--- WHAT YOU HAVE TO DO ---
From the line that contains "Select 男 for gender" down to the last line of the data below, transcribe every line exactly.

(Collected data)
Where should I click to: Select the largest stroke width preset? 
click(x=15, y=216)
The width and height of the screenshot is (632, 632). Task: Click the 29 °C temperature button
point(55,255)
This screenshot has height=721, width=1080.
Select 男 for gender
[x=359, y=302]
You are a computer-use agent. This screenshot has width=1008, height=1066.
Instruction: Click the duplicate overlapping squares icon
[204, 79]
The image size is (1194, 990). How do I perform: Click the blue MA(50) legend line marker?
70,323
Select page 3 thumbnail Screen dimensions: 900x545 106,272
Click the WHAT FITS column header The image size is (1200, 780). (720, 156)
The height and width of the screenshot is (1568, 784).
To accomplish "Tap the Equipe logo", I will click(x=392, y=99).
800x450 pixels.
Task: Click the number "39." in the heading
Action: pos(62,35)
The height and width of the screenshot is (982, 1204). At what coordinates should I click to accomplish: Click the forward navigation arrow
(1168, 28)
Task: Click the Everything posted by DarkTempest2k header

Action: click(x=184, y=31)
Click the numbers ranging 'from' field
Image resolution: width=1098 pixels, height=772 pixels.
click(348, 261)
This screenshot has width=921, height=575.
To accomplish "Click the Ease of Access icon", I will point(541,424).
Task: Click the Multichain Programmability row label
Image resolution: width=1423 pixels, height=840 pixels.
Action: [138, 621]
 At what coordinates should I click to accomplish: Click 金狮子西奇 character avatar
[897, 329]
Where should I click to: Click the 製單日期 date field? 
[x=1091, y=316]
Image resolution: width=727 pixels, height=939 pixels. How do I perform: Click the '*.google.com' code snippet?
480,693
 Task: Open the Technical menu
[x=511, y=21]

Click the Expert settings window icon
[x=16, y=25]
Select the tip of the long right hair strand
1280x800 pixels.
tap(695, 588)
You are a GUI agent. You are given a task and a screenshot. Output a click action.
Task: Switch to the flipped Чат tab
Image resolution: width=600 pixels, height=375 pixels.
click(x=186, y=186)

--- WRITTEN SOLUTION ---
Select 男 for gender
[x=359, y=302]
You are a computer-use agent. This screenshot has width=1008, height=1066.
Instruction: Click the duplicate overlapping squares icon
[204, 79]
The image size is (1194, 990). How do I perform: Click the blue MA(50) legend line marker?
70,323
Select page 3 thumbnail Screen dimensions: 900x545 106,272
Click the WHAT FITS column header The image size is (1200, 780). (720, 156)
The height and width of the screenshot is (1568, 784).
To accomplish "Tap the Equipe logo", I will click(x=392, y=99).
800x450 pixels.
Task: Click the number "39." in the heading
Action: pos(62,35)
The height and width of the screenshot is (982, 1204). At what coordinates should I click to accomplish: Click the forward navigation arrow
(1168, 28)
Task: Click the Everything posted by DarkTempest2k header

Action: click(x=184, y=31)
Click the numbers ranging 'from' field
Image resolution: width=1098 pixels, height=772 pixels.
click(348, 261)
This screenshot has width=921, height=575.
To accomplish "Click the Ease of Access icon", I will point(541,424).
Task: Click the Multichain Programmability row label
Image resolution: width=1423 pixels, height=840 pixels.
Action: [138, 621]
 At what coordinates should I click to accomplish: Click 金狮子西奇 character avatar
[897, 329]
Where should I click to: Click the 製單日期 date field? 
[x=1091, y=316]
Image resolution: width=727 pixels, height=939 pixels. How do I perform: Click the '*.google.com' code snippet?
480,693
 Task: Open the Technical menu
[x=511, y=21]

Click the Expert settings window icon
[x=16, y=25]
Select the tip of the long right hair strand
1280x800 pixels.
tap(695, 588)
You are a GUI agent. You are given a task and a screenshot. Output a click action.
Task: Switch to the flipped Чат tab
Image resolution: width=600 pixels, height=375 pixels.
click(x=186, y=186)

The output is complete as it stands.